A cannon barrel is elevated at an angle of 45°. It fires a ball with a speed of 350 m/s
What is the horizontal range of the cannon?
V^2/g, at that elevation angle.
[2(350^2)cos45sin45]/g = 12.49 m
To determine the horizontal range of the cannon, we can use the basic principles of projectile motion. The horizontal range is the horizontal distance traveled by the ball before it hits the ground.
First, let's break down the velocity of the ball into horizontal and vertical components. Since the cannon barrel is elevated at an angle of 45 degrees, the initial velocity can be split into two components: the horizontal component (Vx) and the vertical component (Vy).
The horizontal component of the velocity (Vx) remains constant throughout the motion since there is no horizontal acceleration. It can be calculated using the formula:
Vx = V * cos(θ)
where V is the initial velocity of the ball and θ is the angle of elevation.
Substituting the given values:
Vx = 350 m/s * cos(45°)
Vx = 350 m/s * 0.7071
Vx = 247 m/s (rounded to three significant figures)
Next, let's find the time it takes for the ball to hit the ground. Since we know the vertical component of the velocity (Vy) and the acceleration due to gravity (g), we can calculate the time using the formula:
t = 2 * Vy / g
In this case, Vy is equal to the initial velocity times the sine of the angle:
Vy = V * sin(θ)
Substituting the given values:
Vy = 350 m/s * sin(45°)
Vy = 350 m/s * 0.7071
Vy = 247 m/s (rounded to three significant figures)

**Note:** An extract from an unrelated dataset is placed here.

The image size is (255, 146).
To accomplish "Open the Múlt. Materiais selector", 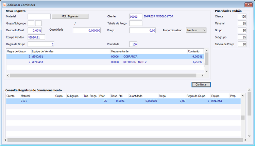I will tap(70, 16).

Now, we can find the time:
t = 2 * 247 m/s / 9.8 m/s²
t = 50.41 s (rounded to two decimal places)
Finally, to find the horizontal range (R), we use the formula:
R = Vx * t
Substituting the values:
R = 247 m/s * 50.41 s
R = 12465 m (rounded to three significant figures)
Therefore, the horizontal range of the cannon is approximately 12465 meters.